Molecular Biosciences:

  • MBIOS 503 Advanced Molecular Biology I DNA replication and recombination in prokaryotes and eukaryotes; recombinant DNA methods and host/vector systems; genome analysis; transgenic organisms. Recommended preparation: Introductory genetics and biochemistry coursework.

Statistics:

  • STAT 523 Statistical Methods for Engineers and Scientists Hypothesis testing; linear, multilinear, and nonlinear regression; analysis of variance for designed experiments; quality control; statistical computing.
  • STAT 530 Applied Linear Models The design and analysis of experiments by linear models.
  • MATH/STAT 536 Statistical Computing Generation of random variables, Monte Carlo simulation, bootstrap and jackknife methods, EM algorithm, Markov chain Monte Carlo methods.
  • STAT 565 Analyzing Microarray and Other Genomic Data Statistical issues from pre-processing (transforming, normalizing) and analyzing genomic data (differential expression, pattern discovery and predictions).

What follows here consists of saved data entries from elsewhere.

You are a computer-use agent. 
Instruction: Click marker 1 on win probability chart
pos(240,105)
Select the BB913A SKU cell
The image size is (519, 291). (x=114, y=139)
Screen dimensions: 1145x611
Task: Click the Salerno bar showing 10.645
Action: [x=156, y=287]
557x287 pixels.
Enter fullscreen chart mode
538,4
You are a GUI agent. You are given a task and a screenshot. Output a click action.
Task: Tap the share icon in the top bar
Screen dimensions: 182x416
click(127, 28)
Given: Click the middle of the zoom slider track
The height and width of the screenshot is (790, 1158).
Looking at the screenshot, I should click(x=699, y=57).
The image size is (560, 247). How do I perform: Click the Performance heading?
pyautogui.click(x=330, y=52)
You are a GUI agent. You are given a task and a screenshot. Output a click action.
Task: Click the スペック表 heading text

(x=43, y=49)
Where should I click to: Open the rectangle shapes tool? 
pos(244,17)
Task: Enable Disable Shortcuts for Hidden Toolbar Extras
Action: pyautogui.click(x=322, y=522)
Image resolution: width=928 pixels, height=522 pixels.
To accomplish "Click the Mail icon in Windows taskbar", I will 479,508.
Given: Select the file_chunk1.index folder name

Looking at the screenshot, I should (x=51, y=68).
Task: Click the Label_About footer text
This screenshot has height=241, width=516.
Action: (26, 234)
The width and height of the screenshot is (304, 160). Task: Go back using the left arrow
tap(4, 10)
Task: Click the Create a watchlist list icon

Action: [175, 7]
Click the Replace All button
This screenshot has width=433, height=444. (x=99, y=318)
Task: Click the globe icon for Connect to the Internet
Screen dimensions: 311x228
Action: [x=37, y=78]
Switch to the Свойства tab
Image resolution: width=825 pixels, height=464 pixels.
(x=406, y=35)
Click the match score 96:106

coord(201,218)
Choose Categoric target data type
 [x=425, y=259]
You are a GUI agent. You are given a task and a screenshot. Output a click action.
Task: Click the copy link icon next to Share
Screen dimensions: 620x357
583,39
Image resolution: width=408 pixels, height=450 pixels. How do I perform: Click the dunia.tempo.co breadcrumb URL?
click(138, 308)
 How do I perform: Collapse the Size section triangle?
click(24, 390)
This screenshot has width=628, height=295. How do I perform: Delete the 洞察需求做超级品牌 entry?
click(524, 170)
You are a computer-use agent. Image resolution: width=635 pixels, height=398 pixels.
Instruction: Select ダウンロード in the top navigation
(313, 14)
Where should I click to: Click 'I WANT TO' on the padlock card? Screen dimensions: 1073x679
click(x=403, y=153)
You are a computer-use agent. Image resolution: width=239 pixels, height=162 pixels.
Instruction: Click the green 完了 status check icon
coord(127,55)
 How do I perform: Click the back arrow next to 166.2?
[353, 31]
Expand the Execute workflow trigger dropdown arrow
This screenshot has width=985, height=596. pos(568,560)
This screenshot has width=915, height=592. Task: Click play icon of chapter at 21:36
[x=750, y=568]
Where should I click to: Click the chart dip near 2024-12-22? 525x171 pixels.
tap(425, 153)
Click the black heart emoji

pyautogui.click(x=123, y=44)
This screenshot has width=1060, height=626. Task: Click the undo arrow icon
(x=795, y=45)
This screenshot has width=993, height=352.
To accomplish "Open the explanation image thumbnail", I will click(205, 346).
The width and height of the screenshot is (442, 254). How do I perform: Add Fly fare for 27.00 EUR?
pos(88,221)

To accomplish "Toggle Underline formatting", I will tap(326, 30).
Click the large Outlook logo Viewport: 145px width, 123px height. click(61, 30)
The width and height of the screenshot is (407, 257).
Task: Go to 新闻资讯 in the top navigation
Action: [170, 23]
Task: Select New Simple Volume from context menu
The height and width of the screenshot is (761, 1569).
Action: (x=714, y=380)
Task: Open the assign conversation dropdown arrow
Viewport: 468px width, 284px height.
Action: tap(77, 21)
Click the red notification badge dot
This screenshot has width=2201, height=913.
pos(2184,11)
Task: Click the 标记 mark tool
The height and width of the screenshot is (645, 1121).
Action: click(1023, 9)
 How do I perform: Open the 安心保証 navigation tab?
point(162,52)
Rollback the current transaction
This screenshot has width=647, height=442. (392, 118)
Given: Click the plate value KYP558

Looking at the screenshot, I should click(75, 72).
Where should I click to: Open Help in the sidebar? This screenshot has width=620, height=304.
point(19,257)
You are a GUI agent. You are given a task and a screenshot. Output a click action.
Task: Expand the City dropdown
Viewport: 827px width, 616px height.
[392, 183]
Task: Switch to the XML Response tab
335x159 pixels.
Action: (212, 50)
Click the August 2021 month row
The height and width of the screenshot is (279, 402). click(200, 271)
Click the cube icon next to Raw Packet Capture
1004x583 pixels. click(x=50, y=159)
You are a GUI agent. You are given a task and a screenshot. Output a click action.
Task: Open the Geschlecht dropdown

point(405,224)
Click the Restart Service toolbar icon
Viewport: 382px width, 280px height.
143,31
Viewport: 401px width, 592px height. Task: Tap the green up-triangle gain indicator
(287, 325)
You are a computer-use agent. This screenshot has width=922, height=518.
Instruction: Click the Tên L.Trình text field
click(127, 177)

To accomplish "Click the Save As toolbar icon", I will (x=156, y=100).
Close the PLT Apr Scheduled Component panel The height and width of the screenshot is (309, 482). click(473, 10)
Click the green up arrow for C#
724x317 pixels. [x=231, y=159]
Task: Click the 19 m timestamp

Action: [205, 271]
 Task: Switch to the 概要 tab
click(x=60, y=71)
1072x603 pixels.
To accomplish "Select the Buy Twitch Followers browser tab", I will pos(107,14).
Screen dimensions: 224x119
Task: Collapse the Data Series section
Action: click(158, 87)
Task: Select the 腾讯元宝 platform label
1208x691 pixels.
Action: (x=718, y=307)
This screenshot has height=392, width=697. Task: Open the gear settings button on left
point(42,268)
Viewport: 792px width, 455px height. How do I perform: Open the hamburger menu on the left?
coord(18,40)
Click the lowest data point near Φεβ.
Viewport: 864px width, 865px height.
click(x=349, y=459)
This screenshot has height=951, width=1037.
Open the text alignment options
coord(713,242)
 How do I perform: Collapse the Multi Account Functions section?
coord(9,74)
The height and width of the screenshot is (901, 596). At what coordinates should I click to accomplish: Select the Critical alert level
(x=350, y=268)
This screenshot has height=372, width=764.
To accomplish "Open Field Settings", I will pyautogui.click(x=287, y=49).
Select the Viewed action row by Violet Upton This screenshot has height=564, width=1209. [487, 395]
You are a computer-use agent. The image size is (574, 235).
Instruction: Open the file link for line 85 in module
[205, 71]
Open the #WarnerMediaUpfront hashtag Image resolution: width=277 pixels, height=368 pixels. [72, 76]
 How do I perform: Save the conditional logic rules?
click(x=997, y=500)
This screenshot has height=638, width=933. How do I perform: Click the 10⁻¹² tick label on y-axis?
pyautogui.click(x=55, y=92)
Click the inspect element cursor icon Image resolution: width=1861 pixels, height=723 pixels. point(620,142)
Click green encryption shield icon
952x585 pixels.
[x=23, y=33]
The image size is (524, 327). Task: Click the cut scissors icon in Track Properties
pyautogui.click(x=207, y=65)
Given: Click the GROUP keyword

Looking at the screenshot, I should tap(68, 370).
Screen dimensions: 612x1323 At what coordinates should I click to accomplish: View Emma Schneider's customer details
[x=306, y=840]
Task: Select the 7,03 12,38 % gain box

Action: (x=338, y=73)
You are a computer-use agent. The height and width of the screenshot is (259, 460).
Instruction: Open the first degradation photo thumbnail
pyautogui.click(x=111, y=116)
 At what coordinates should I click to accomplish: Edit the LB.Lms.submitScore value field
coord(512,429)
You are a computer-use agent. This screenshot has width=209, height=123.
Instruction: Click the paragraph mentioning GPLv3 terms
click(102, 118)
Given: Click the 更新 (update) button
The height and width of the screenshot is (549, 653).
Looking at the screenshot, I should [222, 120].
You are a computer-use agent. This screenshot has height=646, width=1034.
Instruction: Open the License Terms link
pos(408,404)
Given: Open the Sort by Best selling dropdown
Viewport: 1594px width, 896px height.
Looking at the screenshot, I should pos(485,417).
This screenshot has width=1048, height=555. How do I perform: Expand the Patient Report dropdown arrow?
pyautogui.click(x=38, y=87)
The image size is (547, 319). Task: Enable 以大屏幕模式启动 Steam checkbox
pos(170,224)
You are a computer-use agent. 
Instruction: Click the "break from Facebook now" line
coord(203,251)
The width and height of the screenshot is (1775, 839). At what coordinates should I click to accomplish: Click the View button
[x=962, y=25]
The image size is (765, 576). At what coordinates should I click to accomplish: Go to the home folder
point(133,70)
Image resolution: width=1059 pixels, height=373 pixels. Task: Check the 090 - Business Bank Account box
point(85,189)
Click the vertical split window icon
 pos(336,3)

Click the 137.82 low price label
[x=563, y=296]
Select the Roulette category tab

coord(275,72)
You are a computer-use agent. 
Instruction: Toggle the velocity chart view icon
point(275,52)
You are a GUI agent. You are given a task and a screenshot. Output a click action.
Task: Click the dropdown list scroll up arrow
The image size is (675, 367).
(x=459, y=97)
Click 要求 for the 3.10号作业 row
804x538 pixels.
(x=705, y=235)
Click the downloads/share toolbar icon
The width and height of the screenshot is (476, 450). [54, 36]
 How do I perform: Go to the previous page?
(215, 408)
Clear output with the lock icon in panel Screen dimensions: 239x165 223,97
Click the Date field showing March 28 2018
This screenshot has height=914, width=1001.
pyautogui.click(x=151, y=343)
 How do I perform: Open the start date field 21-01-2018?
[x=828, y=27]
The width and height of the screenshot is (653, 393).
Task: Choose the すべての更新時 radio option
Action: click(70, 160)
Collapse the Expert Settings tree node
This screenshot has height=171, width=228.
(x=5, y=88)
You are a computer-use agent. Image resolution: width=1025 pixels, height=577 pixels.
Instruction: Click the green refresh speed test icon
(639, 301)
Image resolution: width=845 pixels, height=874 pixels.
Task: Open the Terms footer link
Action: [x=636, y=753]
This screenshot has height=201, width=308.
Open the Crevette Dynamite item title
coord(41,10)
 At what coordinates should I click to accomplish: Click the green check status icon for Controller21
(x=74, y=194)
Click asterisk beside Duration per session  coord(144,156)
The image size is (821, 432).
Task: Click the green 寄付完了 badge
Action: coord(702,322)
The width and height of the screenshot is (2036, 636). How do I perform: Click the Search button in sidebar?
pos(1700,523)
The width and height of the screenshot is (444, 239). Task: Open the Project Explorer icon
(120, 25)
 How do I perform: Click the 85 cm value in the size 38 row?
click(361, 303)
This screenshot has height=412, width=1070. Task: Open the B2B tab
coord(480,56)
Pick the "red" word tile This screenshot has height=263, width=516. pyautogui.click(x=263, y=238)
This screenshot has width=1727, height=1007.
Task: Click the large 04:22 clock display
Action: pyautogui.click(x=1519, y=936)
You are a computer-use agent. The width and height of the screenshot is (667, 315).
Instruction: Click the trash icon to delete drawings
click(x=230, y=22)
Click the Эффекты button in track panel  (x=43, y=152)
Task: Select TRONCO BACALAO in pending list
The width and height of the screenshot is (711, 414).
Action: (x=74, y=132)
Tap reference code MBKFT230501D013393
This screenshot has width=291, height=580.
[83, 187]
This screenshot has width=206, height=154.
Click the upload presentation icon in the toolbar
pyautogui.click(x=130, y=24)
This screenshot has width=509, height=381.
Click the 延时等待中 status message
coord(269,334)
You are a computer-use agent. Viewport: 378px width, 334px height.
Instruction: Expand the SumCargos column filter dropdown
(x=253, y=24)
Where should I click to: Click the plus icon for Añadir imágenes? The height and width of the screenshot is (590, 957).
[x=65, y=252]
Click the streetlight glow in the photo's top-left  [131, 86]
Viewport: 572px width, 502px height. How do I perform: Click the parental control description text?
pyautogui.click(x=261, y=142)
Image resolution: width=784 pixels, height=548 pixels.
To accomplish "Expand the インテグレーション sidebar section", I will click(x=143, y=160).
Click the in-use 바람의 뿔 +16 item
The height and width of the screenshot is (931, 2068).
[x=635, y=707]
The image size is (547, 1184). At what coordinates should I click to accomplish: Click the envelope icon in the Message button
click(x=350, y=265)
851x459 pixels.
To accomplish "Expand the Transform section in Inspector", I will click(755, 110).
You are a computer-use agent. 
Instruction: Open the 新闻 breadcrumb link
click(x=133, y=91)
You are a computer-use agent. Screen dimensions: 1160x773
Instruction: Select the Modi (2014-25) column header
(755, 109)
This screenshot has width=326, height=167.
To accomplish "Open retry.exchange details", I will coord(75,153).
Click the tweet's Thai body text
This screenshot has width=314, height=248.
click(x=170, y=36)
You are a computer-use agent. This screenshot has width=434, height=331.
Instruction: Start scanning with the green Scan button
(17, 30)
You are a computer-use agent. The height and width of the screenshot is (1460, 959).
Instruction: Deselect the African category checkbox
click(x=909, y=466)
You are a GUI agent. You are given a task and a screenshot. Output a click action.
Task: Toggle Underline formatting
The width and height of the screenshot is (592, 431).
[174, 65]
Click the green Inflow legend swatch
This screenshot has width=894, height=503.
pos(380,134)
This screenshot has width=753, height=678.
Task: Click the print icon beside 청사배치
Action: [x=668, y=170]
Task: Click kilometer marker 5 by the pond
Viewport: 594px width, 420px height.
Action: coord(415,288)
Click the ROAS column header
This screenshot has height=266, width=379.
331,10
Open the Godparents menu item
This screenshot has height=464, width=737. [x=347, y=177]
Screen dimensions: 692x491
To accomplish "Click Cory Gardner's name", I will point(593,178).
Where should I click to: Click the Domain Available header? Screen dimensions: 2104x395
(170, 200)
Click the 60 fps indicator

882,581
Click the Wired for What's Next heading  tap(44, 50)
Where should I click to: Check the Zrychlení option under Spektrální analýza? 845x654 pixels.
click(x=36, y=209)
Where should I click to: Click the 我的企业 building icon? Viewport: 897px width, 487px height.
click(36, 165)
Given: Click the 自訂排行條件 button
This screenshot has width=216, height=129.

Participating Faculty and Resources: 
College of Arts and Sciences (CAS): Omar Cornejo, Biological Sciences; Patrick Carter, Biological Sciences; Joanna Kelley, Biological Sciences; Eric Roalson, Biological Sciences
Voiland College of Engineering and Architecture (VCEA): Shira Broschat, EECS;  Ananth Kalyanaraman, EECS
College of Agriculture Human and Natural Resources (CAHNRS): Dorrie Main, Horticulture; Zhiwu Zhang, Crop & Soil Sciences
College of Veterinary Medicine (CVM): Kelly Brayton, Veterinary Microbiology and Pathology; Douglas Call, Global Animal Health; John Wyrick, Molecular Biosciences

Certificate oversight is handled by the Oversight committee:
Kelly Braton, Veterinary Microbiology and Pathology
Omar Cornejo, Biological Sciences
Joanna Kelley, Biological Sciences
Lucia Peixoto, Medicine
Zhiwu Zhang, Crop and Soil Sciences

The certificate is offered on all WSU campuses.

 

Contacts

Joanna Kelley
Associate Professor, Biological Sciences
joanna.l.kelley at wsu.edu,
509-335-0037

Omar Cornejo
Assistant Professor, Biological Sciences
omar.cornejo at wsu.edu,
509-335-0179

How to Earn the Graduate Certificate in Bioinformatics

General rules (Admission requirements)

Admitted Masters or Ph.D. students under the advisement of WSU faculty, and post-graduate professionals who earned their degree in an appropriate field, are eligible to apply for the certificate program. Students who are eligible will notify their department’s graduate committee and their guidance committee of their interest in the certificate. Once the
guidance committee has agreed that it is in the student’s best interest to pursue and complete the certificate, the student will apply to the Bioinformatics Certificate committee. The application will include a statement from the student’s advisor and graduate committee supporting the application.

Applicants should have proficiency in the following: one year of calculus, coursework in probability and statistics (strongly advised as it is required for some courses). It is also advisable for students to have 1 year of computer programming (coursework or experience), but it is not required.